Monday, July 7, 2014

Comments on lecture 3, part III

Here’s part 3. First two are here and here. Chomsky’s lectures are here.

1.     The Halting Problem

As usual, let’s assume that the earlier objections don’t derail the project (which clearly they don’t) and let’s keep following Chomsky’s logic.  Here is one more problem that Chomsky addresses. We know why XPs move and why they can stop. The next question is why they must stop.  Rizzi called this the “halting problem” (no, it’s not related to the real halting problem, though it does sound like it might be eh?). The issue is why a WH (or a DP in an agreeing Spec) does not move any further once there. Chomsky attributes this to uninterpretability of the resulting structure at the CI interface. Let’s look at the details.

The relevant structure is illustrated by (4). This illustrates that criterial agreement “freezes” the DP preventing further movement.  Why?
                        (4)  *What does John wonder [what [C+Q [ Bill ate]]]
Chomsky suggests that (4) is not syntactically illicit but is illegible at CI. Why?  Chomsky does not distinguish between the +Q-C in Wh questions and the one in Yes/No questions.  Empirically, this is a necessary assumption given the observation that a verb can take an embedded WH question as complement iff it can also take a Y/N question. This only makes sense if the Qs in both are the same. If this is so, we can ask why (4) cannot be interpreted like (5):
                        (5) What does John wonder if/whether Bill ate
This has the same structure as (4) but for if/whether. Note that (4) cannot be interpreted as a degraded version of (5). What is less clear to me is why not? There is a +Q-C there, just as in (4). So what’s the problem? We know from matrix clauses that Y/N questions do not require an overt if/whether to license the Y/N interpretation. So, the embedded Q should not need an overt WH morpheme to license the interpretation. Like I said, Chomsky asserts that this derivation has CI problems, but I really don’t see why.[1]

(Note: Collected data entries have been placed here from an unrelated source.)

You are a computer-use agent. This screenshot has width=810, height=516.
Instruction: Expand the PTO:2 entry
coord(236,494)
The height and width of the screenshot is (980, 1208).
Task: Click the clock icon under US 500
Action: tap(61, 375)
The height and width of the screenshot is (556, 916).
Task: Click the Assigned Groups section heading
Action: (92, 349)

Why does Chomsky attribute the problem with (4) to CI interpretation? He has few other options. Though it is true that agreement suffices to disambiguate the application of MLA, movement will do so as well (i.e. movement will not cause problems for the MLA). But I don’t think that Chomsky wants to say that what blocks further movement should be traced to the details of uF valuation.  Though he could offer the following story: The WH can have its features valued in CP (or via Agree before moving there) and when features can be valued they must be. If so, the WH in the embedded position must have its features valued. If we further assume that feature values cannot be over-written, then if the WH moves further it cannot Agree with the matrix WH and so the matrix {XP, YP} cannot be labeled (recall, we need more than mere feature identity, we need feature agreement).  Note that this relies on some substantive details about feature valuation (e.g. it’s not optional, it’s indelible, uFs cannot “stack”). Perhaps these details follow from the minimal theory feature checking. I leave this to those with a better sense of what is minimal here. However, I suspect that Chomsky does not want to tie his theories to the specifics of feature checking algorithms (I don’t think that I would) and if not, he needs a CI interface story.[2] Whatever the upshot of all of this, we should recall that examples like (4) are orthogonal to the MLA. Chomsky’s CI interface account is there to plug a hole in his story. It does not follow from it and it should be fine if something else explained (4).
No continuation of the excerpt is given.